NEW YORK (TheStreet) -- After hitting an all-time high on Thursday following first-quarter results, Acuity Brands (AYI) has scored a ratings upgrade from Wedbush Securities. The investment firm upgraded the stock to "neutral" from "underperform" and allocated a $120 price target.
The Atlanta-based electronics manufacturer, which makes Lithonia Lighting, Holophane and Gotham brand products, reported a revenue increase of 20% year-over-year to $574.7 million. Net income jumped 39% to 96 cents a share, well above estimates of 84 cents. The company noted year-over-year growth in the first quarter was due "primarily to an increase in volume, partially offset by an estimated 1 percentage point net unfavorable change in product prices and mix of products sold."
Acuity also closed two small production facilities in the first quarter in keeping with restructuring plans begun in 2013 to cut costs. The company estimated that it saved $3 million pre-tax thanks to the streamlining maneuvers.
Acuity CEO Vernon Nigel said in the statement that the company's outlook remains positive.
"Third-party forecasts and leading indicators continue to suggest that the growth rate for the North American lighting market, which includes renovation and retrofit activity, will continue to be in the mid-single digit range during 2014."
The stock closed 12.2% higher to $123.50.
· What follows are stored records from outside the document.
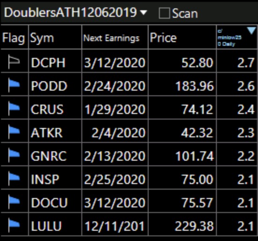Select the PODD symbol
The height and width of the screenshot is (241, 258).
tap(49, 86)
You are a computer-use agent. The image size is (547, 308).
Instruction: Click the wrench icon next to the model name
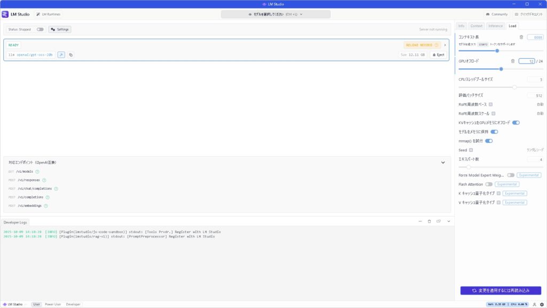61,55
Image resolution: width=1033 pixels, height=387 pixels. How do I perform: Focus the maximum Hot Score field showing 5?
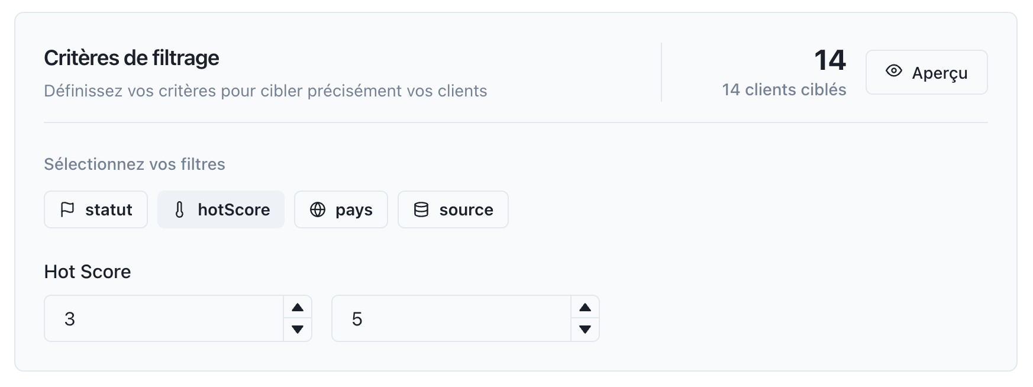point(451,319)
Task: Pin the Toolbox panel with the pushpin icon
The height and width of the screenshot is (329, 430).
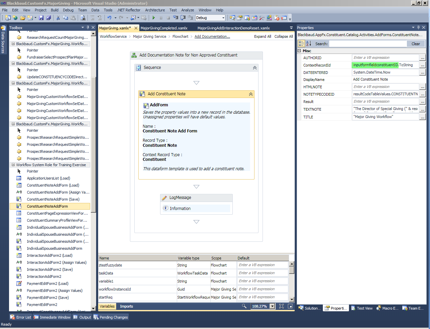Action: 88,28
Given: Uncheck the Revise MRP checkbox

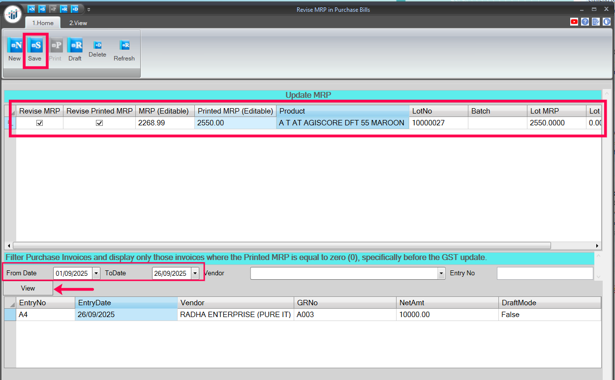Looking at the screenshot, I should pos(40,123).
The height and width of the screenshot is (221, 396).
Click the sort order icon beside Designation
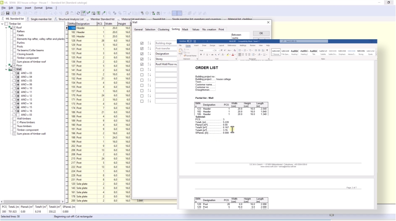[x=149, y=54]
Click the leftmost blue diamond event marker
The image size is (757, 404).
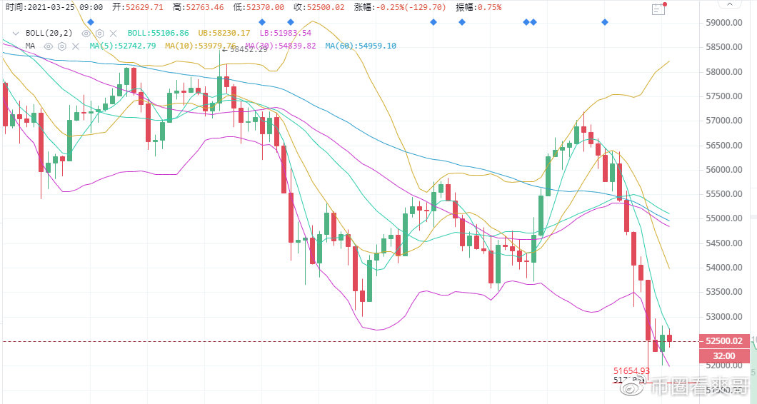point(90,22)
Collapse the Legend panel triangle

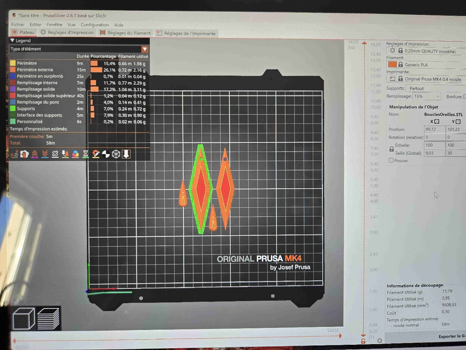tap(13, 41)
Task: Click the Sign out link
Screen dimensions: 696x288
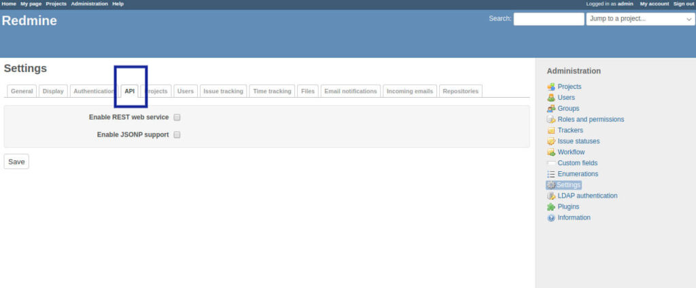Action: (684, 3)
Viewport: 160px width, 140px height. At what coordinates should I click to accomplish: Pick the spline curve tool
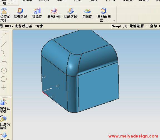pyautogui.click(x=4, y=53)
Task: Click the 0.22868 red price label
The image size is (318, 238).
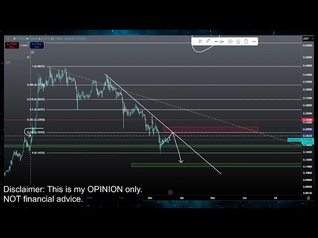Action: (308, 119)
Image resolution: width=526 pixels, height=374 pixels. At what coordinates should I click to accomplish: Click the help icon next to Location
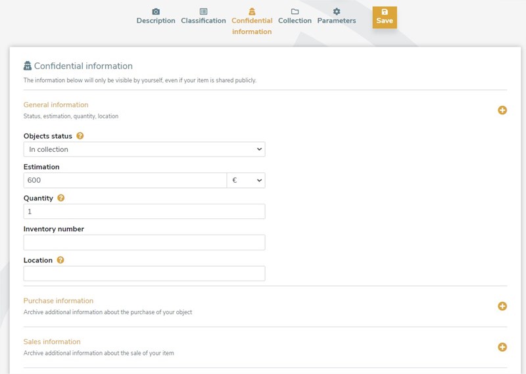coord(60,260)
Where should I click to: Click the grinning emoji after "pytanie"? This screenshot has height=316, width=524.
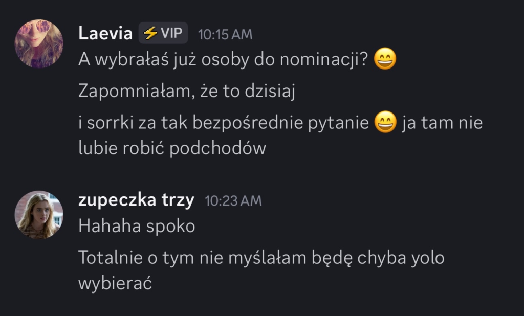[x=385, y=123]
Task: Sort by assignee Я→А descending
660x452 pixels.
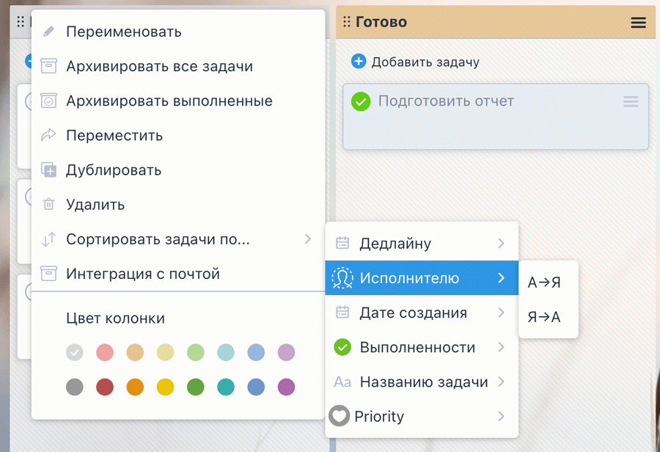Action: tap(544, 317)
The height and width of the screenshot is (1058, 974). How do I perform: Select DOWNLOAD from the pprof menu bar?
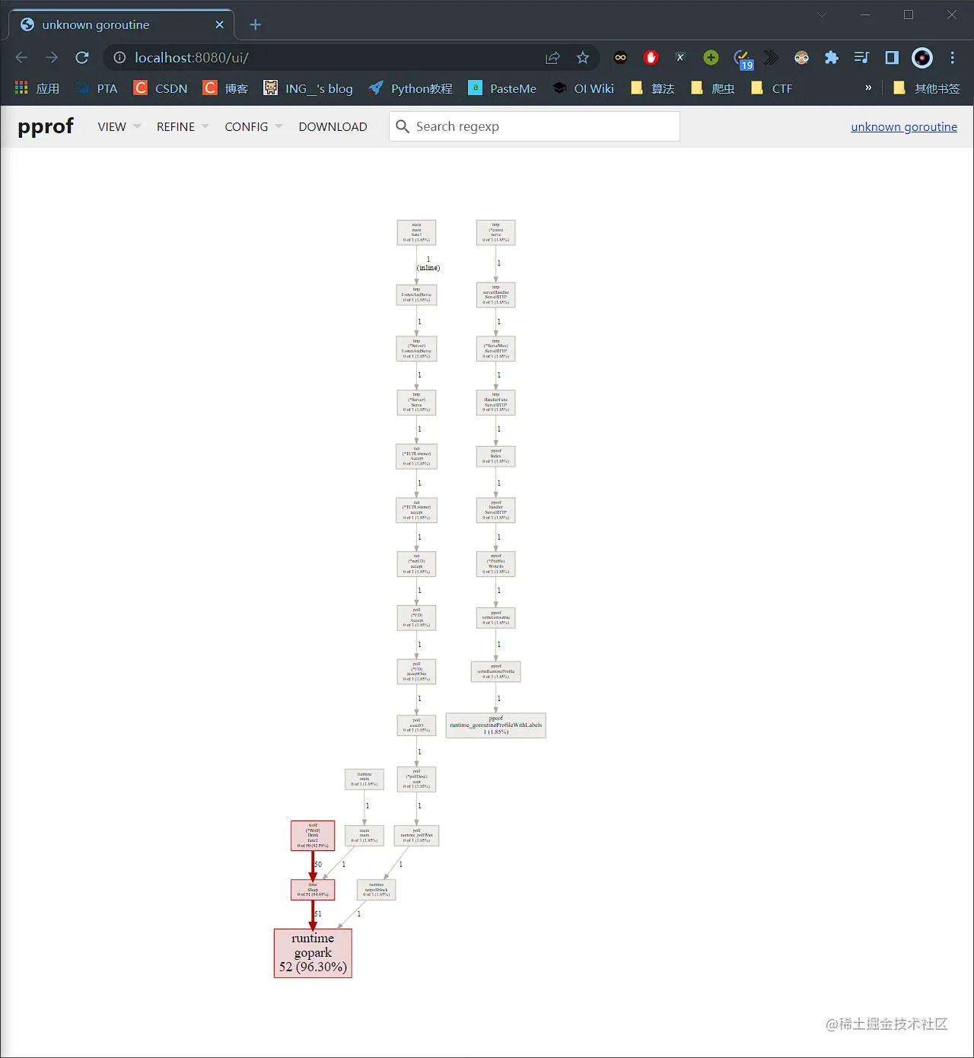(x=333, y=126)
TheStreet Ratings team rates Acuity Brands Inc as a Buy with a ratings score of B. The team has this to say about their recommendation:
"We rate ACUITY BRANDS INC (AYI) a BUY. This is driven by multiple strengths, which we believe should have a greater impact than any weaknesses, and should give investors a better performance opportunity than most stocks we cover. The company's strengths can be seen in multiple areas, such as its revenue growth, largely solid financial position with reasonable debt levels by most measures, growth in earnings per share, solid stock price performance and expanding profit margins. We feel these strengths outweigh the fact that the company has had somewhat disappointing return on equity."